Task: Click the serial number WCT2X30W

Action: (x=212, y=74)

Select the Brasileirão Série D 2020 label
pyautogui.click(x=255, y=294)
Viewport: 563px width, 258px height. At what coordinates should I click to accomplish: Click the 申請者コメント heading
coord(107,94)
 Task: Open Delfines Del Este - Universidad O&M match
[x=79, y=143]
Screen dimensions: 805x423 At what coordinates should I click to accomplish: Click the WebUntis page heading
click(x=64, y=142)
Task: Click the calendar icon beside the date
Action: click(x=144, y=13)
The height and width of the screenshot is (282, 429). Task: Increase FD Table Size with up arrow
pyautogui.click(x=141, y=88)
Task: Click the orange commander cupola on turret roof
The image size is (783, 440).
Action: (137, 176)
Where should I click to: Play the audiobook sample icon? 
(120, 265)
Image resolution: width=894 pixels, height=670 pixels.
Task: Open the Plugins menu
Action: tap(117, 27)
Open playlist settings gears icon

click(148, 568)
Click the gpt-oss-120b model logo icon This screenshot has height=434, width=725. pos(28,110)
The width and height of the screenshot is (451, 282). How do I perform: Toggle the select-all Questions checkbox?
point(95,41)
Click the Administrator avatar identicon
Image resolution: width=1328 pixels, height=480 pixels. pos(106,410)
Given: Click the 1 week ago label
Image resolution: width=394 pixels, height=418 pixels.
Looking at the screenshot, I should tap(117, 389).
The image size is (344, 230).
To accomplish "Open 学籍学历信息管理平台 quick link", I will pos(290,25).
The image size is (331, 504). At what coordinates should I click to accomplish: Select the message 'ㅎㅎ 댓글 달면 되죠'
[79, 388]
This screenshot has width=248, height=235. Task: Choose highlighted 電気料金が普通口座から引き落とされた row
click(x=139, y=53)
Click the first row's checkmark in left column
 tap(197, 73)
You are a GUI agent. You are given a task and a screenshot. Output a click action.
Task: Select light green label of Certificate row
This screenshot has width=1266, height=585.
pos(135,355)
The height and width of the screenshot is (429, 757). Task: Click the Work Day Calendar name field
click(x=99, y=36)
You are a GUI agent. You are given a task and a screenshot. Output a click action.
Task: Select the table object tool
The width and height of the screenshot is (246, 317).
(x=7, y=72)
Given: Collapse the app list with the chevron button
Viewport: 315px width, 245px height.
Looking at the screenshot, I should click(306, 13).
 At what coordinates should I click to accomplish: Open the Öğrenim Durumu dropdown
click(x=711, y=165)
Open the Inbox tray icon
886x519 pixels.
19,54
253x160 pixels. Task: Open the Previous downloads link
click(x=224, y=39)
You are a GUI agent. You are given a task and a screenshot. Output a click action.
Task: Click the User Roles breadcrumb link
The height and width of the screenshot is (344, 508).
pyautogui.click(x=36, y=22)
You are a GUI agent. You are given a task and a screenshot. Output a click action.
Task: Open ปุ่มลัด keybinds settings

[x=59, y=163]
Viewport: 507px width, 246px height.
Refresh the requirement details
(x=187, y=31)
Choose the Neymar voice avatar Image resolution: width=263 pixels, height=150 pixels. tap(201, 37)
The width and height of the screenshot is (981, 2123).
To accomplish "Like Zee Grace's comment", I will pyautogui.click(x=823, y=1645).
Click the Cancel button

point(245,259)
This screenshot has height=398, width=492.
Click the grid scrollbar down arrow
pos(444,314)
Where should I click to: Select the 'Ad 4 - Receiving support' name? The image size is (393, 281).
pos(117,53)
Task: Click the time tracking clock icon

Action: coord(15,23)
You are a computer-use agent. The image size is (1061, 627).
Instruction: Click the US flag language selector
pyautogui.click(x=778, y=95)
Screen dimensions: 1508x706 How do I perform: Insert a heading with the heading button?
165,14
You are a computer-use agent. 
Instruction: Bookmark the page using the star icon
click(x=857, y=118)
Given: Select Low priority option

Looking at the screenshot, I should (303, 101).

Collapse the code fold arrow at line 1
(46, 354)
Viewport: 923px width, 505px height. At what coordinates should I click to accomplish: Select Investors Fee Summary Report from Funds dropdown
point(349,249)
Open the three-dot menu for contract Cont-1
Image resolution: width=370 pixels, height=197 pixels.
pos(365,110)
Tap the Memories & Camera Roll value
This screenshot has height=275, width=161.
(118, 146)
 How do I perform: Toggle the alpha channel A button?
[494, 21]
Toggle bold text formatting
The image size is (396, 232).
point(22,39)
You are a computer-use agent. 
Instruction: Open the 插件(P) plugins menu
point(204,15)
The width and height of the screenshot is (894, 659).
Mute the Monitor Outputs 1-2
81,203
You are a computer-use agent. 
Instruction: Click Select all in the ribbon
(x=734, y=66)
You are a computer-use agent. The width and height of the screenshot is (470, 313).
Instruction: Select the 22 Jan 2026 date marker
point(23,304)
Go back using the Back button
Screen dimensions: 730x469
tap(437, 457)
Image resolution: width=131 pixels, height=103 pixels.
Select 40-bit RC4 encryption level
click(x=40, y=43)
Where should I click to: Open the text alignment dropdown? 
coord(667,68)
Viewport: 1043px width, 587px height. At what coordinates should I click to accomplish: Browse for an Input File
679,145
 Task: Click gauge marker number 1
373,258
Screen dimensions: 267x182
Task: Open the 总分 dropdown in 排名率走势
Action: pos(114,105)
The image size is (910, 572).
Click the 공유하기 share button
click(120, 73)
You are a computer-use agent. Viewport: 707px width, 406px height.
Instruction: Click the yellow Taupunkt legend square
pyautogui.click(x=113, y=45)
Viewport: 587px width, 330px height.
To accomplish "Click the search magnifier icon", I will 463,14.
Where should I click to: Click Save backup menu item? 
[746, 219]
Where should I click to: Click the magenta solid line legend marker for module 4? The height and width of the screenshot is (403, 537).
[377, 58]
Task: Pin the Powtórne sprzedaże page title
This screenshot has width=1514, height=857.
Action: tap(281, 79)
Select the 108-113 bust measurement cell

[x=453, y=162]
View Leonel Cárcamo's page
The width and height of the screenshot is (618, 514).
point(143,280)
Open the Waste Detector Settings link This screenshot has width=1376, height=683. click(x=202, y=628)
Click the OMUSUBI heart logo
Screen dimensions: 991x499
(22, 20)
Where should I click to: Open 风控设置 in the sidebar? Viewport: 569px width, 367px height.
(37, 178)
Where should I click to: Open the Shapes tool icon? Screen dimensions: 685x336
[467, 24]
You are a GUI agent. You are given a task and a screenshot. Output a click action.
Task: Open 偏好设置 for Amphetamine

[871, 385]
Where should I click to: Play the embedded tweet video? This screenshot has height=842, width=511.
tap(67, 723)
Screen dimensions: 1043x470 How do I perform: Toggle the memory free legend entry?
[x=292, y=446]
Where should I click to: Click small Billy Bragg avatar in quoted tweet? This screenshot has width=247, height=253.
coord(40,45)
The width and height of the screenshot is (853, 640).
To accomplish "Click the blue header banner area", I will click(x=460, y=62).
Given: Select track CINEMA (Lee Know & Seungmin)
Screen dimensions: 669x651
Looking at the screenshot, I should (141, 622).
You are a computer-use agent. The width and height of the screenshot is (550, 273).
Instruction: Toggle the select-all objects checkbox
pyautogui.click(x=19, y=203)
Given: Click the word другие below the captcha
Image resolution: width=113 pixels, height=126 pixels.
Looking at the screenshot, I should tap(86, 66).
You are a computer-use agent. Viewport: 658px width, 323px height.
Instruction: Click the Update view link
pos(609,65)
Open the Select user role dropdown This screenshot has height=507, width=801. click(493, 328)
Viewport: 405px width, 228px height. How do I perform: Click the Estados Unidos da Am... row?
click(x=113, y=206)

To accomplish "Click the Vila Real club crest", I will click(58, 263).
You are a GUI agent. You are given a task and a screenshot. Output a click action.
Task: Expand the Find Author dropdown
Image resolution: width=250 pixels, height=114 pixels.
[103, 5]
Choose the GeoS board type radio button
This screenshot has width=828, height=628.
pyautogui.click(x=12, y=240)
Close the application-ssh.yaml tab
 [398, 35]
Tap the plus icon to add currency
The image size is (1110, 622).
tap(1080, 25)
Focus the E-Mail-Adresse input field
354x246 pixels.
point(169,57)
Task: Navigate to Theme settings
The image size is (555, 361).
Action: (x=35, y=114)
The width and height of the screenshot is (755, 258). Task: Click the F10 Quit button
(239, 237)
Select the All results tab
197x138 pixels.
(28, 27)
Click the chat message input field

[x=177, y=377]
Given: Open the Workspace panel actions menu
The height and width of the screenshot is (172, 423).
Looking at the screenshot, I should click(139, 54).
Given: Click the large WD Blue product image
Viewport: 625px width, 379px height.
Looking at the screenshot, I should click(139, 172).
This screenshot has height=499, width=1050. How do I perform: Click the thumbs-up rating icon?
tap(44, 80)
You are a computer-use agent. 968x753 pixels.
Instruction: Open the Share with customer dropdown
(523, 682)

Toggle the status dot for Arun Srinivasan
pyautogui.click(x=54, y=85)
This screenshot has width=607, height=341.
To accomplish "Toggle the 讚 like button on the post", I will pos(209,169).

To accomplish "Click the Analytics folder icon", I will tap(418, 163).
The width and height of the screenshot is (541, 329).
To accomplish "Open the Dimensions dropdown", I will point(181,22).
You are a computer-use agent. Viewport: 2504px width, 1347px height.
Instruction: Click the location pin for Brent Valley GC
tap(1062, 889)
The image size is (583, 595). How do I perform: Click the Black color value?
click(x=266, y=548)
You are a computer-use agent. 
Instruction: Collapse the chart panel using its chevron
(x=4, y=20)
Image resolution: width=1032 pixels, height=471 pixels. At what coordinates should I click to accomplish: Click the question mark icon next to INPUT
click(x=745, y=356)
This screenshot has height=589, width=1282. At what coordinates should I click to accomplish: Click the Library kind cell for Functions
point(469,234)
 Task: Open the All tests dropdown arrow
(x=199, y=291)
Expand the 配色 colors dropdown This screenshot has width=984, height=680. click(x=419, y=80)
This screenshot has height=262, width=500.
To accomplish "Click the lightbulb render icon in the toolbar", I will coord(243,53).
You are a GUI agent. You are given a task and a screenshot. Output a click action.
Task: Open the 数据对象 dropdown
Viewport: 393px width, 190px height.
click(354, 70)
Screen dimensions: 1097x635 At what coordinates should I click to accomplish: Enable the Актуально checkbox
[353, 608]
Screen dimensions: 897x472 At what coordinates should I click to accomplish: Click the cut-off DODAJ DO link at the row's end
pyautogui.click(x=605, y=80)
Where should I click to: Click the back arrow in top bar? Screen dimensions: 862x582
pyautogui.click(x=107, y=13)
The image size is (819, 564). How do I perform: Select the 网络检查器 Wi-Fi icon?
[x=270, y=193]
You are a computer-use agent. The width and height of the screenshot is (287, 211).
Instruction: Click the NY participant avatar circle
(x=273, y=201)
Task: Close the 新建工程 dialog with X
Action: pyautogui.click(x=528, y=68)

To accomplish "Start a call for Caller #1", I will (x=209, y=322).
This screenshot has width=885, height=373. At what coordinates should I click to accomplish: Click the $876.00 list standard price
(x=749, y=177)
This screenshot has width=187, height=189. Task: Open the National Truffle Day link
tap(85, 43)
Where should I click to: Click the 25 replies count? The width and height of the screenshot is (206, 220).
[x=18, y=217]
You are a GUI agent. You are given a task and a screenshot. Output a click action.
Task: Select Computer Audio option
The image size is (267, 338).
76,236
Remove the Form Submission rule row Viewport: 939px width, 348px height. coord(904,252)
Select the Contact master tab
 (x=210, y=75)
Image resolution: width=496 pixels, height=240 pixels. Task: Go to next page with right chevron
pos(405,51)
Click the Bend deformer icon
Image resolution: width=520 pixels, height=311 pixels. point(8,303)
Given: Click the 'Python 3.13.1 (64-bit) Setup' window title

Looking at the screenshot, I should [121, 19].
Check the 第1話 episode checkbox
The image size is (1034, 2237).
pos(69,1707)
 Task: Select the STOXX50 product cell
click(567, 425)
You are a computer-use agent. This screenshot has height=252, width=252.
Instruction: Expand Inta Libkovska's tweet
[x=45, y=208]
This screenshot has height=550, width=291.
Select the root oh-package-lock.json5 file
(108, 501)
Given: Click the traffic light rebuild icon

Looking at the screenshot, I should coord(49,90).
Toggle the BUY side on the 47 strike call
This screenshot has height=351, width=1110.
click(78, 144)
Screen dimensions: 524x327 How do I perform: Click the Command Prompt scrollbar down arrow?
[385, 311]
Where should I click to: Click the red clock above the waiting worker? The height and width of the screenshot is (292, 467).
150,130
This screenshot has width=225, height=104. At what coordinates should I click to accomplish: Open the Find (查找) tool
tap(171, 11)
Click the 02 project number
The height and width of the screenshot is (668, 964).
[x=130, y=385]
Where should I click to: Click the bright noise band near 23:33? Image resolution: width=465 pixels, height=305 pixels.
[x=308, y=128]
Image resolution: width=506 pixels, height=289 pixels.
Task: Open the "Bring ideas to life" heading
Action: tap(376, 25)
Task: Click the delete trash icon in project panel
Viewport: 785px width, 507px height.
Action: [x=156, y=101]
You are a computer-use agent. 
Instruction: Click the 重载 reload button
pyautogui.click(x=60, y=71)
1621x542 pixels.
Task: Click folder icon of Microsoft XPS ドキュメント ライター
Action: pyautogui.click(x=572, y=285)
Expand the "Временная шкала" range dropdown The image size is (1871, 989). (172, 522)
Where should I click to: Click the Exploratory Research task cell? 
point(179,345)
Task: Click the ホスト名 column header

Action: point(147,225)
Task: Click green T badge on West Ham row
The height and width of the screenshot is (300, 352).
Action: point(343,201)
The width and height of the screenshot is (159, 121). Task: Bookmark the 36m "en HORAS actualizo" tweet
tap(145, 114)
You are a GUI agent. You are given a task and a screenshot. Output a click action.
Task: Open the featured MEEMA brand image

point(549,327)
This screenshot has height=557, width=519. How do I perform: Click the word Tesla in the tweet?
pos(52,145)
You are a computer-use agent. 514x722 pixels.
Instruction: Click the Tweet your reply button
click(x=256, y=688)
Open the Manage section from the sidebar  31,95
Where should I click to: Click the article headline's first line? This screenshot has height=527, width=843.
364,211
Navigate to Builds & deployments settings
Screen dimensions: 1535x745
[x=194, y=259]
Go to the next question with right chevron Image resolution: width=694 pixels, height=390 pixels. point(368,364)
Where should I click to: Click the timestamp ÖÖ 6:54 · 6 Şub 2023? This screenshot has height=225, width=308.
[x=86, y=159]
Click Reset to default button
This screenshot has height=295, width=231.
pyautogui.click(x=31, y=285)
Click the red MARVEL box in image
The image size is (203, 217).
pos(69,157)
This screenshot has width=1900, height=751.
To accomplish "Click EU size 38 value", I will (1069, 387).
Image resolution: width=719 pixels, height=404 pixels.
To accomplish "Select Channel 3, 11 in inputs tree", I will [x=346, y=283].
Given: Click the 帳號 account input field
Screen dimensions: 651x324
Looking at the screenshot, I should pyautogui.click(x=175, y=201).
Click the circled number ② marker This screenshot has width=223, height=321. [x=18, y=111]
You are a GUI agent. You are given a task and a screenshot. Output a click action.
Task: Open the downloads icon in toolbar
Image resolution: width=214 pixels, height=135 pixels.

# [The problem]
Reproduce only the lines above spanning from the line containing "Screen dimensions: 524x327" through the line containing "You are a computer-use agent. 514x722 pixels.", word for word.

# [Task result]
Screen dimensions: 524x327 How do I perform: Click the Command Prompt scrollbar down arrow?
[385, 311]
Where should I click to: Click the red clock above the waiting worker? The height and width of the screenshot is (292, 467).
150,130
This screenshot has width=225, height=104. At what coordinates should I click to accomplish: Open the Find (查找) tool
tap(171, 11)
Click the 02 project number
The height and width of the screenshot is (668, 964).
[x=130, y=385]
Where should I click to: Click the bright noise band near 23:33? Image resolution: width=465 pixels, height=305 pixels.
[x=308, y=128]
Image resolution: width=506 pixels, height=289 pixels.
Task: Open the "Bring ideas to life" heading
Action: tap(376, 25)
Task: Click the delete trash icon in project panel
Viewport: 785px width, 507px height.
Action: [x=156, y=101]
You are a computer-use agent. 
Instruction: Click the 重载 reload button
pyautogui.click(x=60, y=71)
1621x542 pixels.
Task: Click folder icon of Microsoft XPS ドキュメント ライター
Action: pyautogui.click(x=572, y=285)
Expand the "Временная шкала" range dropdown The image size is (1871, 989). (172, 522)
Where should I click to: Click the Exploratory Research task cell? 
point(179,345)
Task: Click the ホスト名 column header

Action: point(147,225)
Task: Click green T badge on West Ham row
The height and width of the screenshot is (300, 352).
Action: point(343,201)
The width and height of the screenshot is (159, 121). Task: Bookmark the 36m "en HORAS actualizo" tweet
tap(145, 114)
You are a GUI agent. You are given a task and a screenshot. Output a click action.
Task: Open the featured MEEMA brand image

point(549,327)
This screenshot has height=557, width=519. How do I perform: Click the word Tesla in the tweet?
pos(52,145)
You are a computer-use agent. 514x722 pixels.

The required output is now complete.